SDL2 performance texture.update()

I'm new to Rust and used the sdl2 crate to visualize 2d spatial simulations.
I found some strange performance issue, which seems to be related to the function texture.update(). Running the toy code below, it takes about 16 seconds to visualize 5000 iterations in a 1600x800 window. Running comparable code in C, Go, or Julia takes only about 6 seconds. I have no idea where this performance regression comes from. But maybe I am doing something wrong? Or is there a reason that Rust is two times slower here than other languages?
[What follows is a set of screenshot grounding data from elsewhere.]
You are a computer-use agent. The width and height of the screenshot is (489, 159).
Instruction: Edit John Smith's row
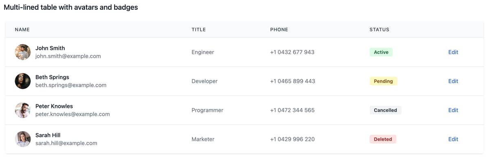click(453, 52)
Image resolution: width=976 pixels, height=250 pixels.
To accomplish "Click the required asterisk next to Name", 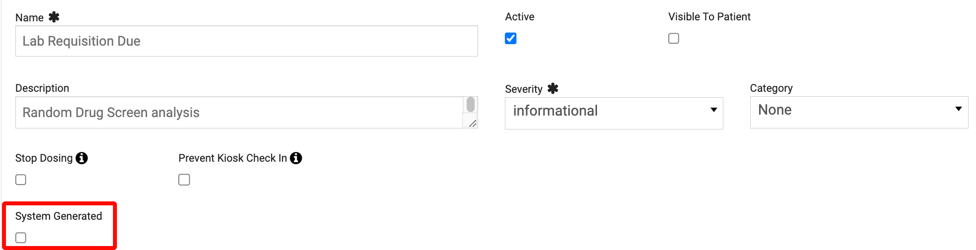I will coord(54,17).
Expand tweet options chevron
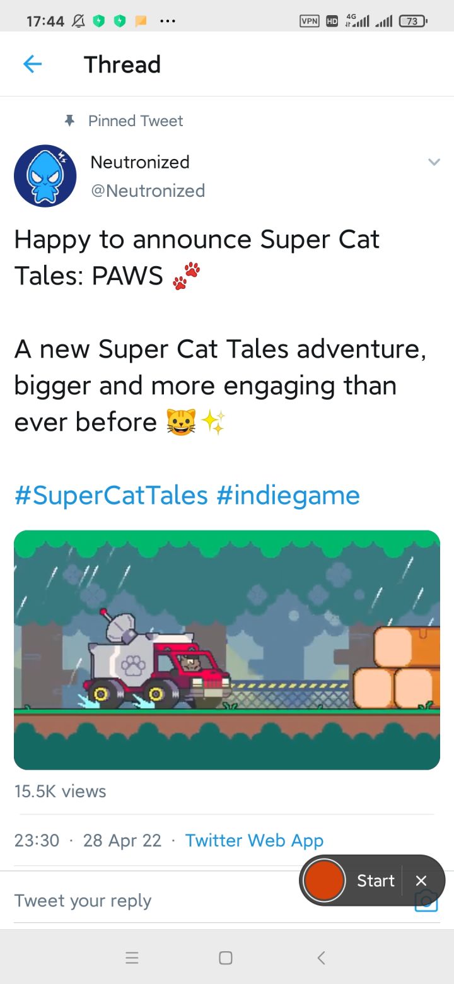This screenshot has height=984, width=454. click(434, 162)
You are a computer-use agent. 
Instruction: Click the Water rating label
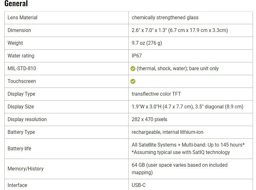pyautogui.click(x=21, y=56)
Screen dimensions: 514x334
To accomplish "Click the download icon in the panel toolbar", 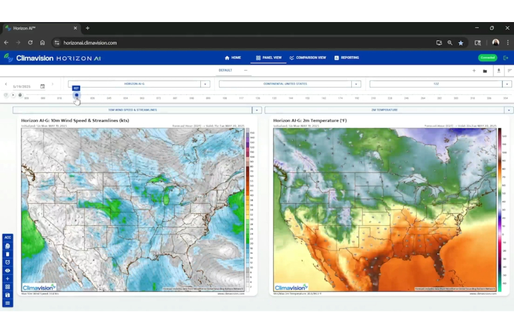I will pyautogui.click(x=498, y=70).
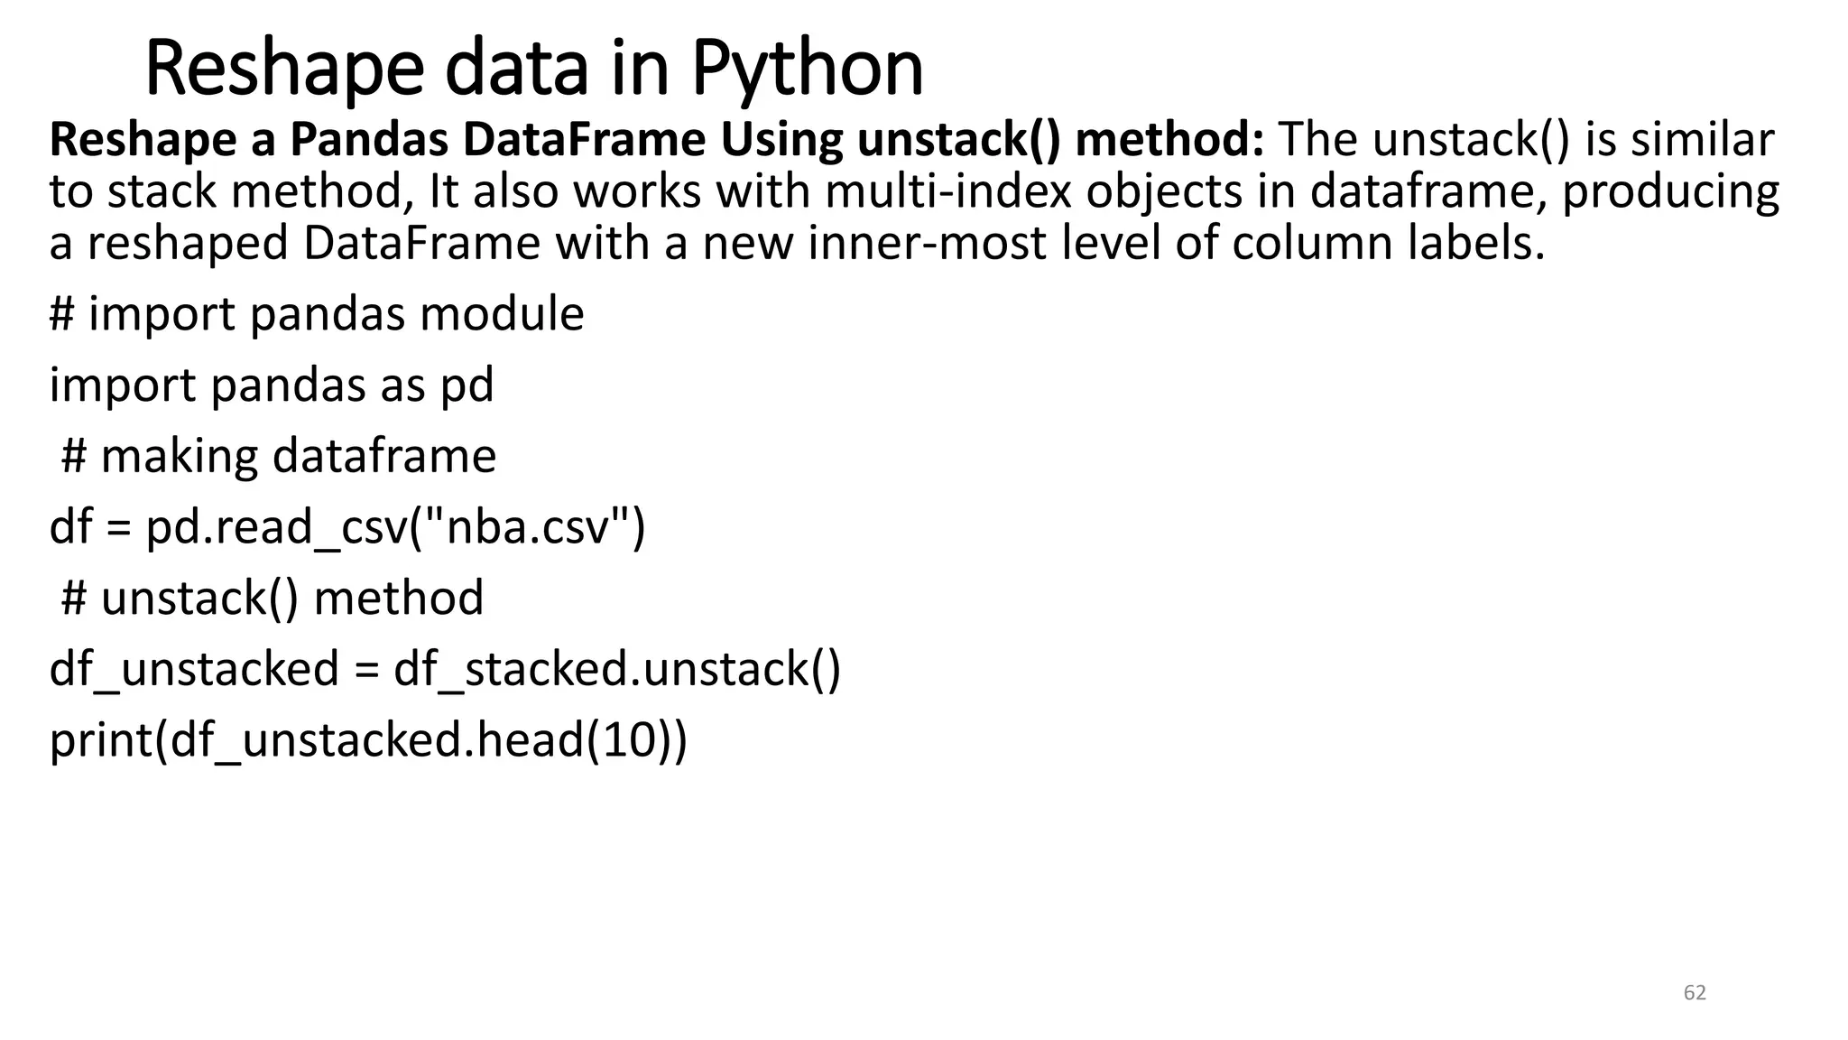
Task: Select the line "import pandas as pd"
Action: (x=271, y=385)
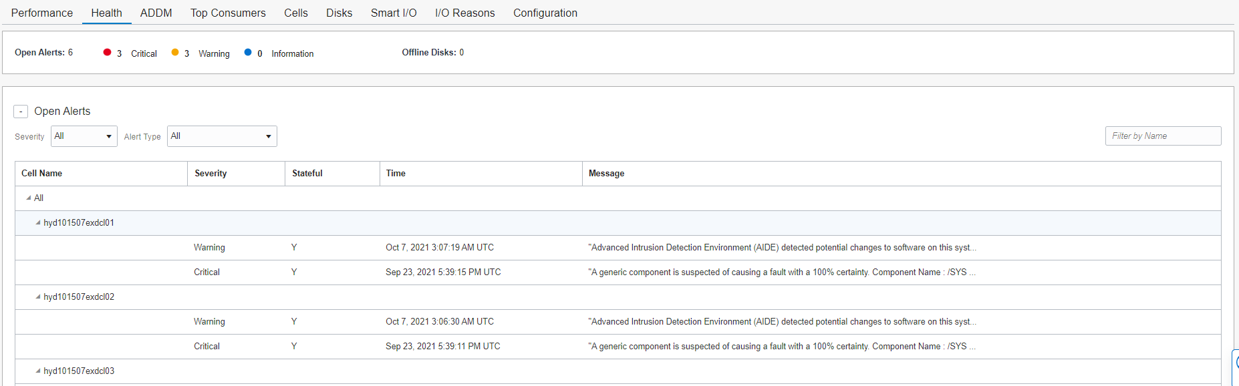Viewport: 1239px width, 386px height.
Task: Collapse the All tree node
Action: (29, 198)
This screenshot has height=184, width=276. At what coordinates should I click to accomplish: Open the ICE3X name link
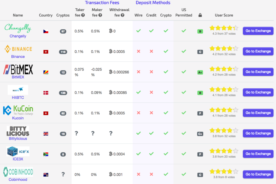tap(18, 159)
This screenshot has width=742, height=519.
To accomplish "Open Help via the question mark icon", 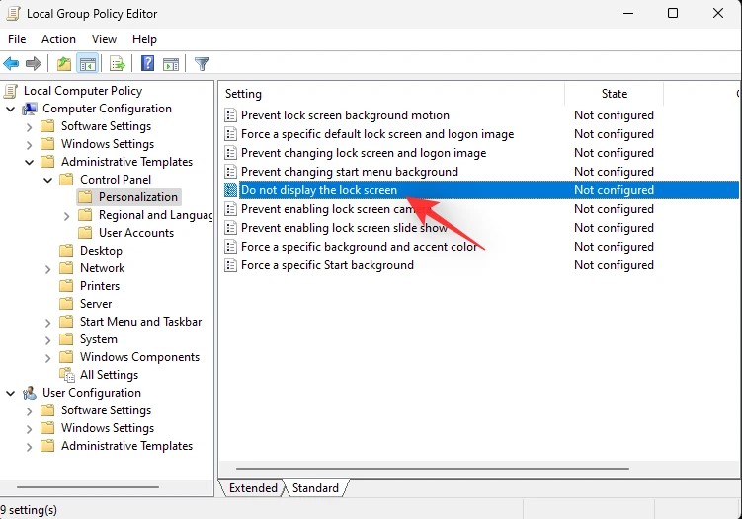I will click(147, 64).
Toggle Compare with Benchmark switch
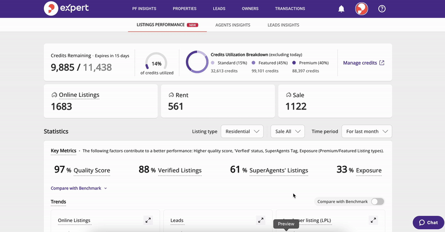This screenshot has height=232, width=445. point(377,201)
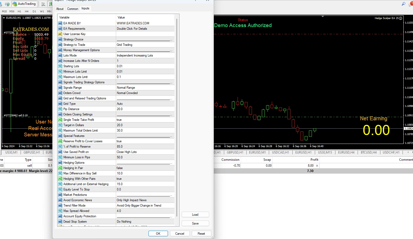Toggle Reserve Profit to Cover Losses value
The image size is (413, 239).
[145, 141]
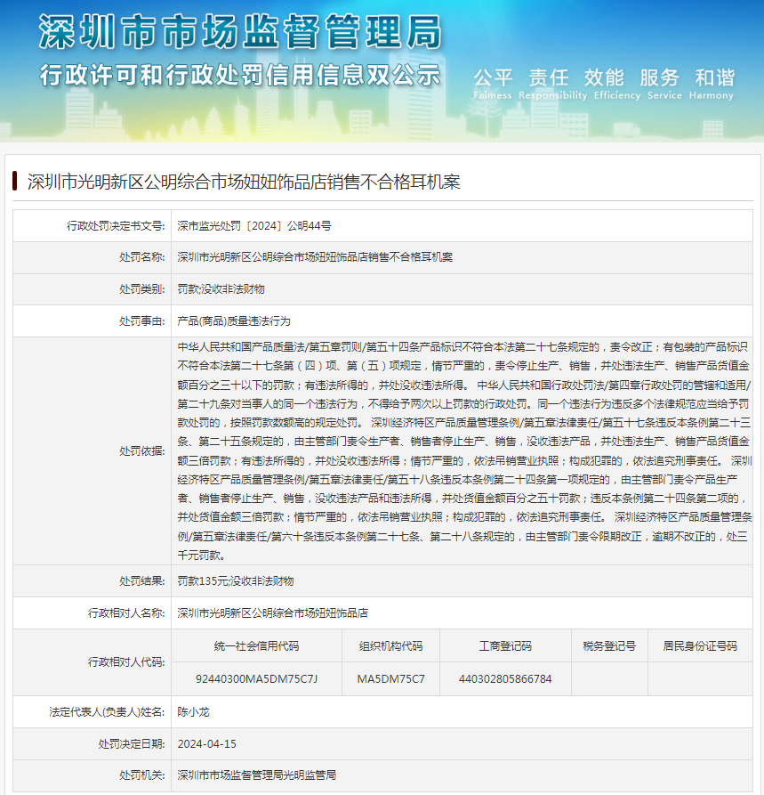Select business registration number 440302805866784
Viewport: 764px width, 795px height.
pyautogui.click(x=504, y=679)
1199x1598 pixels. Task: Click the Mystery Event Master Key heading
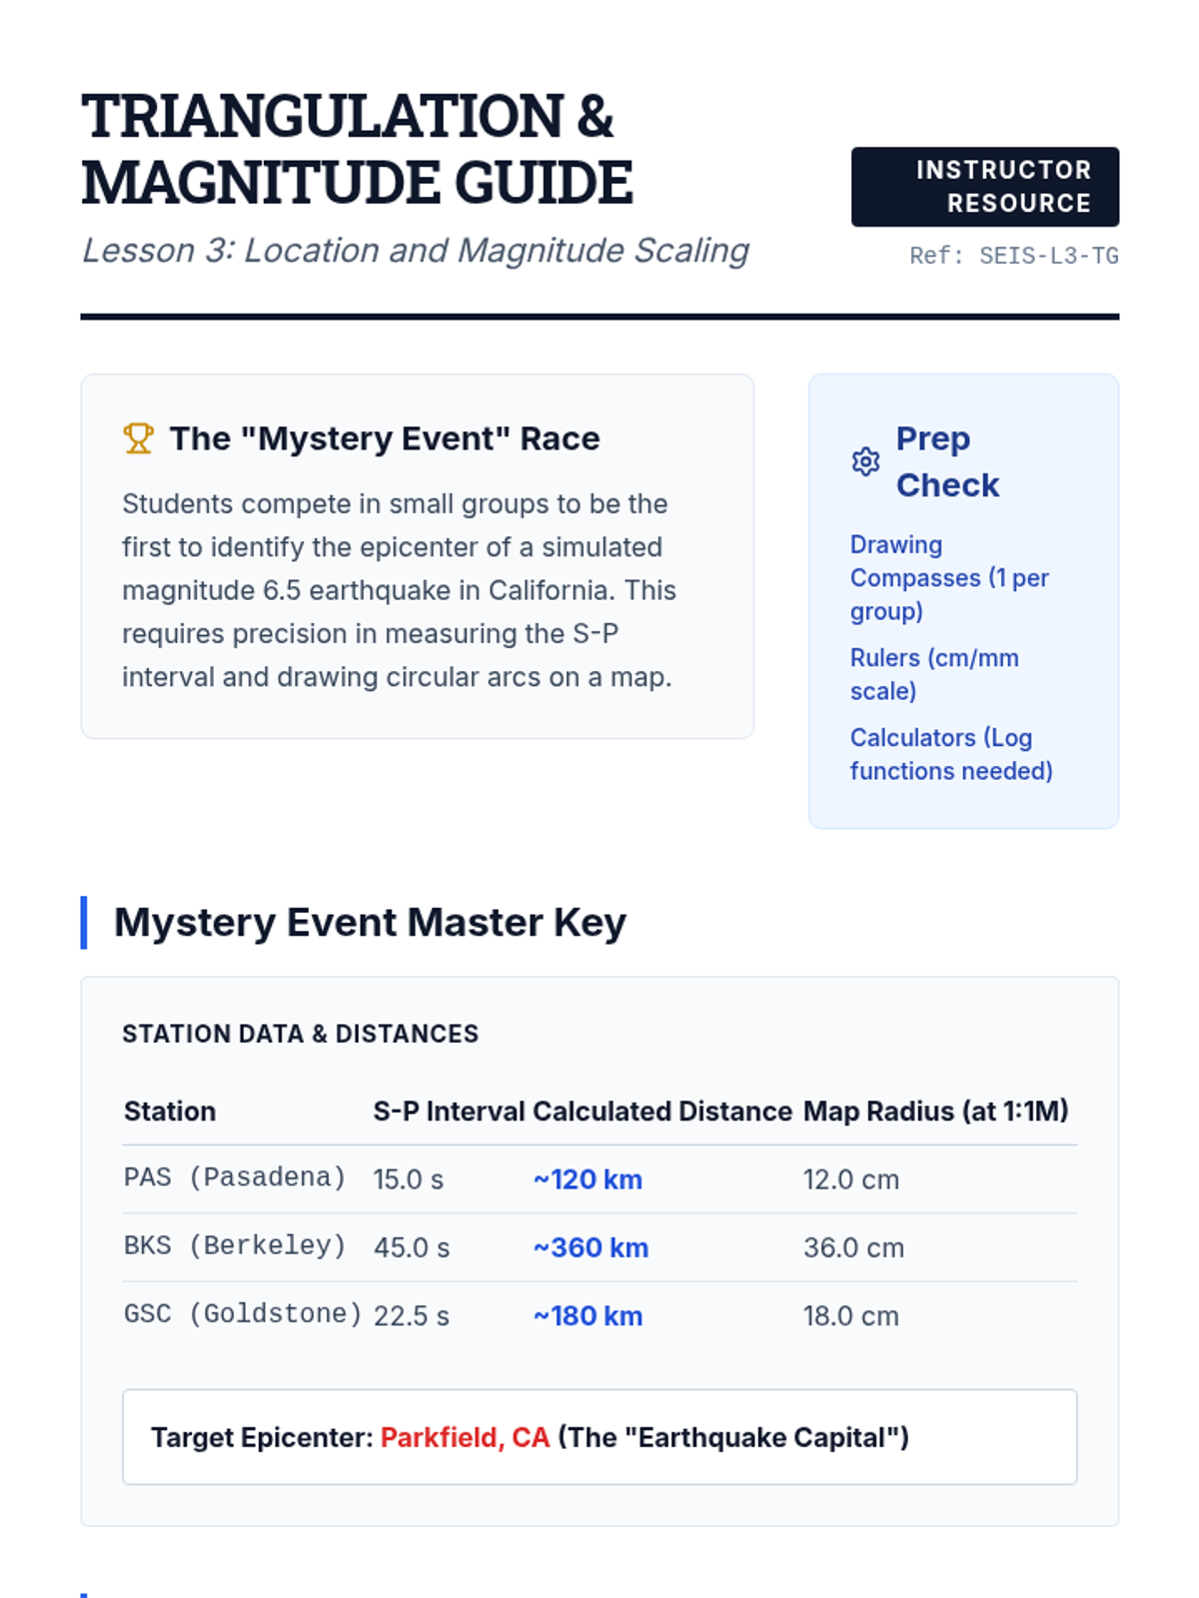click(x=370, y=922)
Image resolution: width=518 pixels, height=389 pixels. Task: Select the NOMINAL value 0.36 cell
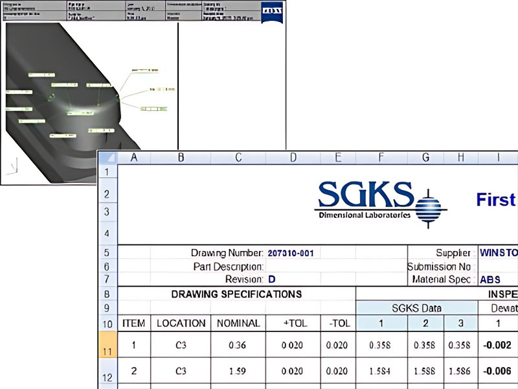tap(238, 345)
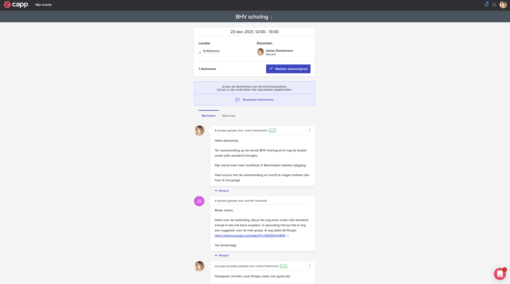Click the JS avatar of Jennifer Seldenrijk
Viewport: 510px width, 284px height.
coord(199,201)
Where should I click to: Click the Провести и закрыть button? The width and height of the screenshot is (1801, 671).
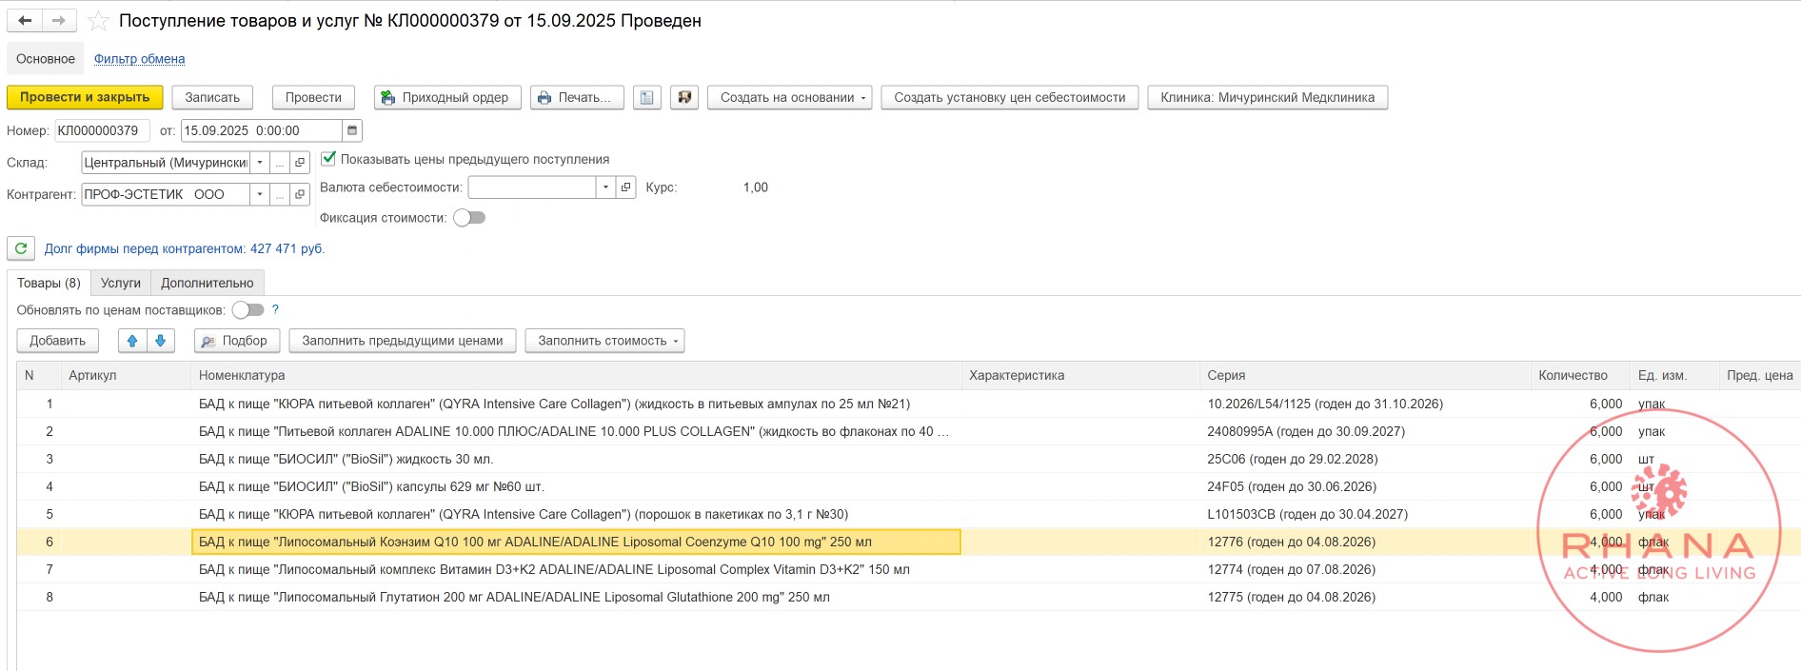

Secondly, is this the idiomatic way for using SDL in Rust to performantly visualize 2d simulations? The idea would be to use a function like get_pixels (in the toy code commented out) to safe the simulation results in each simulation step in a Vector and then use texture_update() to update the texture with the new data.

use sdl2::{

const NX:u32 = 1600;
const NY:u32 = 800;

fn get_pixels(pixels:&mut Vec<u8>) {    
    for y in 0 .. NY {
        for x in 0 .. NX {
            let i = (y*3*NX + x*3) as usize;
            // put-in some interesting patterns
            pixels[i] = 0x00_u8;   // here: make the whole window green
            pixels[i+1] = 0xff_u8;
            pixels[i+2] = 0x00_u8;

fn main() {
    let mut pixels: Vec<u8> = vec![0; (NX*NY*3) as usize];
    let sdl_context = sdl2::init().unwrap();
    let video_subsystem =;
    let window = video_subsystem
        .window("Rust SDL Bench", NX, NY).build().unwrap();
    let mut canvas = window.into_canvas().build().unwrap();
    let texture_creator = canvas.texture_creator();
    let mut texture = texture_creator
        .create_texture_streaming(PixelFormatEnum::RGB24, NX, NY).unwrap();
    let mut event_pump = sdl_context.event_pump().unwrap();
    let rect = Rect::new(0,0, NX, NY);
    let mut iter = 0;
    'running: loop {
        iter += 1;
        //get_pixels(&mut pixels);
        texture.update(rect, &pixels, (3*NX) as usize).unwrap();
        canvas.copy(&texture, None, Some(rect)).unwrap();
        for _ in event_pump.poll_iter() {} 
        if iter == 5000 {
            break 'running

For questions about performance, we'll have a lot more to go on if you post the exact commands that you're using to benchmark the Rust code (and ideally the implementations in other languages, too).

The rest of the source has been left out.